Research Area: IMMUNO AND CKS
Prolactin (PRL) is a multifunctional polypeptide hormone primarily produced by the lactotrophic cells of the anterior pituitary gland in vertebrates.

Prolactin is a lactogenic hormone that plays a role in breast cancer, regulation of reproductive function, and immunoregulation. The prolactin cDNA encodes a 227 amino acid residue protein with a putative 28 amino residue signal peptide. Removal of the signal peptide results in the mature hormone corresponding to amino acids 29-227 of natural prolactin. There are several natural occurring molecular forms of prolactin, including a monomer, a non-glycosylated form, and a glycosylated form.

Prolactin is manufactured using an all-human production system, with full chemically defined ingredients and with no serum. It is therefore completely animal- and xeno-component free.

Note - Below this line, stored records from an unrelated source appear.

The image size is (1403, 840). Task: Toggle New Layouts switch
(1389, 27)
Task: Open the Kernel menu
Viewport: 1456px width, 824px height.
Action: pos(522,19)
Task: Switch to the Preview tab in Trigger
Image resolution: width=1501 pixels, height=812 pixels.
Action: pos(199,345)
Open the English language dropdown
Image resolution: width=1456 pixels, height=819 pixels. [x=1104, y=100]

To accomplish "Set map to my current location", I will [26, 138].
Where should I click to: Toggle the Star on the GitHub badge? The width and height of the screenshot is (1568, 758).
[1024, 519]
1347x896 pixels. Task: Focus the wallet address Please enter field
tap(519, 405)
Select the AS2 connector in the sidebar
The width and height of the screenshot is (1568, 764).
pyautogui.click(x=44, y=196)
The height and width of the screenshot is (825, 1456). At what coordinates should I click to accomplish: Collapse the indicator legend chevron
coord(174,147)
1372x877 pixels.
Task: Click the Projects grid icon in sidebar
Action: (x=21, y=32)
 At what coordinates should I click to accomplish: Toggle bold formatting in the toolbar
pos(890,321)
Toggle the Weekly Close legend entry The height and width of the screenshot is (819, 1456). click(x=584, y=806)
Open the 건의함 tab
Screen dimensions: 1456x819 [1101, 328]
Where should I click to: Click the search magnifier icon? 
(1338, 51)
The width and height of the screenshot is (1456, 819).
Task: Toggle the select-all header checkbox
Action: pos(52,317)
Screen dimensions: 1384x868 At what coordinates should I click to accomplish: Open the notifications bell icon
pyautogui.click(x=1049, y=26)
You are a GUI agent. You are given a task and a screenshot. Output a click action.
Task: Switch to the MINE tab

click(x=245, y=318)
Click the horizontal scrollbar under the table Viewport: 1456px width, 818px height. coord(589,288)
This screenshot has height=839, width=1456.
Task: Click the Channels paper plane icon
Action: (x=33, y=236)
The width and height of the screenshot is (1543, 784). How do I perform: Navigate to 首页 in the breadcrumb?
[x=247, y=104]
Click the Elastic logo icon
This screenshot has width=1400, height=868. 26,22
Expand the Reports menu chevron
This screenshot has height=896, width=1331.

Prolactin human has been used:

• in in vitro experiments to examine its effects in sleep-like concentrations on T-cell migration
• to study its effects on claudin 2 (CLDN2) expression in the Caco-2 intestinal epithelial cell model
• in microplate assays to demonstrate the specificity of the antibodies for vasoinhibin

Prolactin is glycosylated.

Prolactin is recognized in breast milk and can enhance Ca²⁺ absorption through both transcellular and paracellular pathways in the small and large intestine. It is crucial for lactation and reproduction and is demonstrated to have numerous effects on growth, development, metabolism, immunoregulation, and protection. The prolactin signaling pathway begins with the binding of prolactin to the prolactin receptor (PRLR).

Glycosylated human prolactin (G-hPRL) was first isolated and purified from human pituitaries by Lewis et al., with an estimated molecular mass of 25,000 Da and an immunological and biological activity of 25–50% that of non-glycosylated hPRL. The presence of a unique and partially occupied glycosylation site in Asn-31 in human, monkey, ovine, porcine, dromedary, equine and whale PRL makes it an ideal model of glycosylation for N-glycan studies since it exhibits the simplest type of glycosylation macroheterogeneity, with an occupancy range of 10-30% of G-hPRL relative to the total hPRL of either pituitary or recombinant origin. It has been postulated that hPRL glycosylation might possibly modulate the bioactivity of the circulating pool of the hormone, perhaps by selectively down regulating PRL action at individual target tissues.

This product is supplied as a solution in 0.2 μm filtered phosphate buffered saline with no additives or carrier proteins. It is aseptically filled.

Briefly centrifuge the vial before opening. After initial thawing it is recommended to store the protein in working aliquots at -20°C. The product can be diluted in PBS.